Editorial: Once again, Libby needs explanation from EPA
This can’t be happening again.
Twelve years after the feds arrived on the scene of an environmental catastrophe in Libby, Mont., new fears are circulating about asbestos dangers.
Giant piles of bark and wood chips on the edge of town have been contaminated with unknown levels of the deadly dust from a vermiculite mine shut down in 1990.
The Associated Press reports that the U.S. Environmental Protection Agency has known about the contamination for at least three years but did nothing until AP began investigating in March. Meanwhile, residents have hauled away an estimated 1,000 tons of the stuff for landscaping at local schools, parks, cemeteries and private yards. About 15,000 tons were sold and hauled elsewhere.
What is the potential danger to human health?

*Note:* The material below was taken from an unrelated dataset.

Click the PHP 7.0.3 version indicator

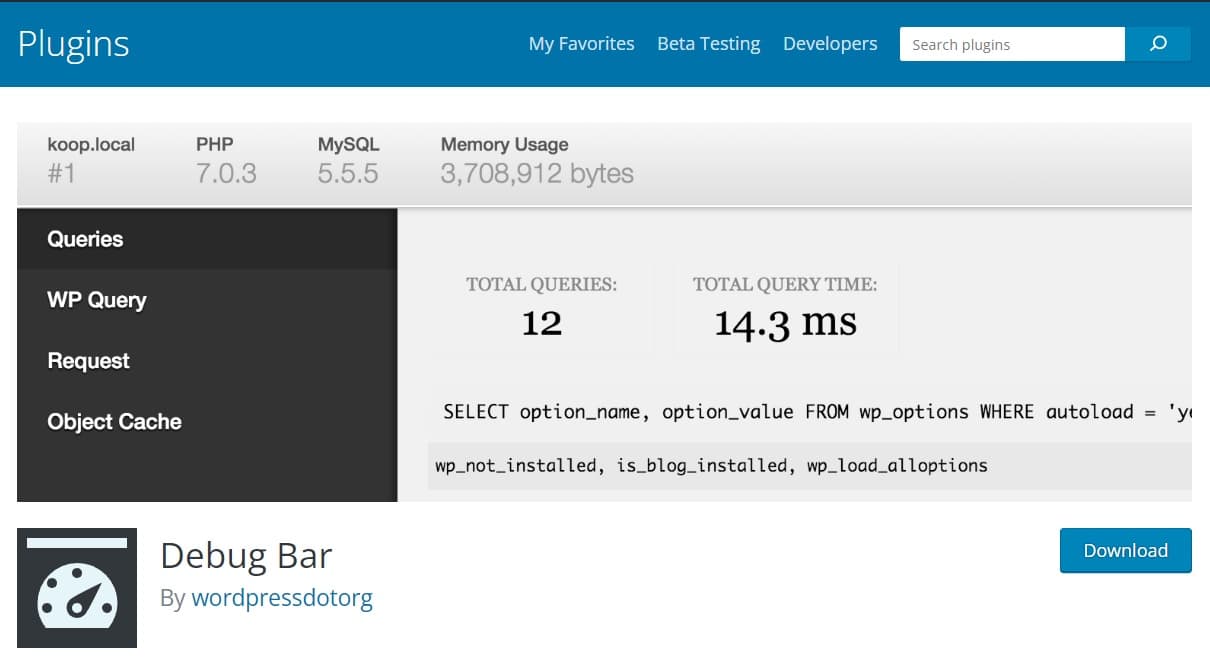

The EPA cannot actually say, but officials should have quarantined the piles as they worked on an answer. In 2007, the agency found deadly fibers in four of the 20 samples it tested.
In a classic example of closing the barn door after the horses have escaped, the EPA is now working on guidelines for people who handle the bark and wood chips.

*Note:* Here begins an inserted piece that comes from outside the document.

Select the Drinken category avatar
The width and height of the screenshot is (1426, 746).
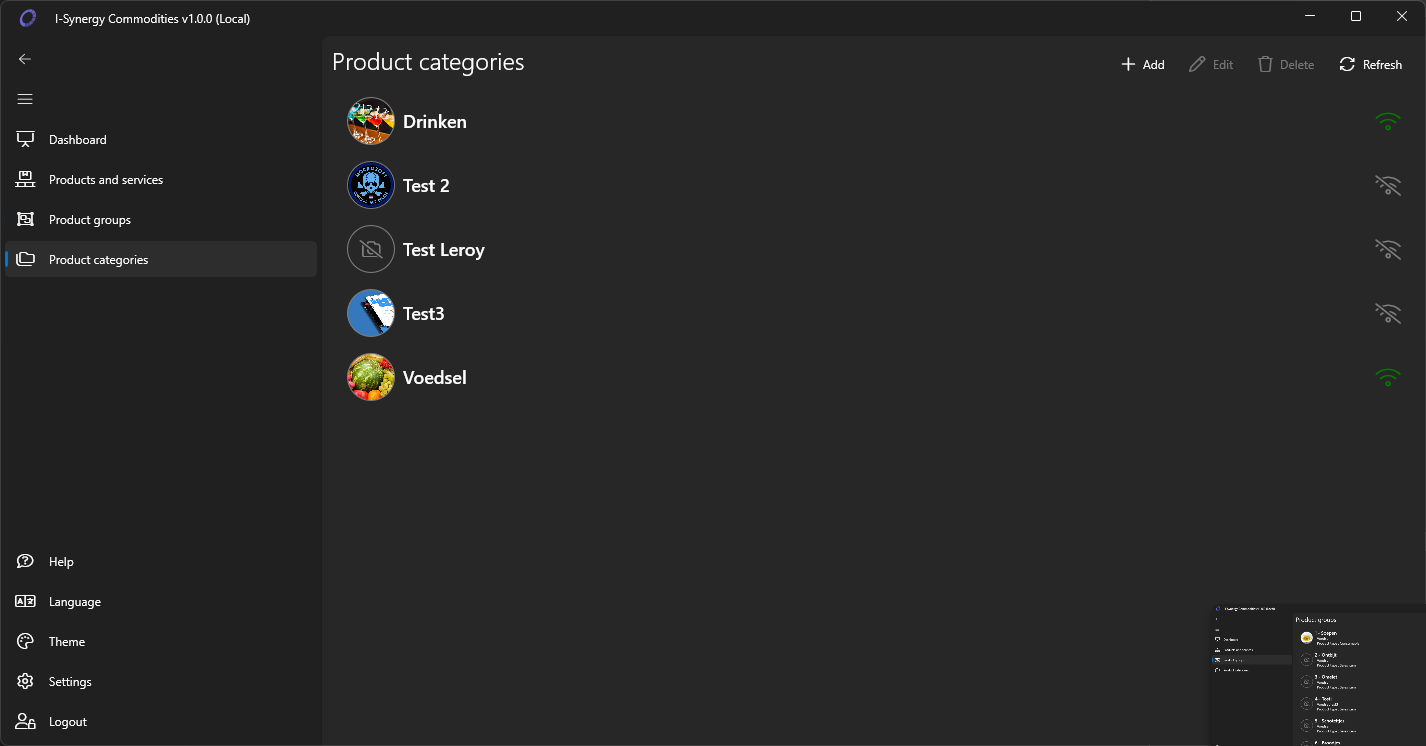pos(371,122)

If Libby residents feel a sickening sense of history repeating itself, who can blame them?
Along with W.R. Grace, which owned the vermiculite mine, the EPA had long known about the dangers the material posed to workers. But for reasons that have never been fully explained, that information was shelved by federal bureaucrats.
It wasn’t until the media began investigating and publicizing the extent of the damage to workers and their families that the agency swung into action. An estimated 400 people have died the slow, smothering death caused by asbestosis; another 1,750 people have been sickened. Even so, the feds have been slow to find a response that matches the magnitude of the problem.
In 2002, EPA officials were on the verge of declaring a public health emergency that would have widened the cleanup effort and released more funds for medical expenses. But after meeting with the White House, the agency backed off and took a cheaper, more limited approach.
It was seven more years before an emergency was finally declared.
In 2006, an inspector general’s report noted that the EPA had no way to determine whether cleanup was sufficiently reducing risk.
Now, townspeople have learned that those big piles of bark and wood chips pose possible new dangers.
It’s difficult to understand how this indifference keeps occurring, but the residents of Libby deserve answers, action and accountability.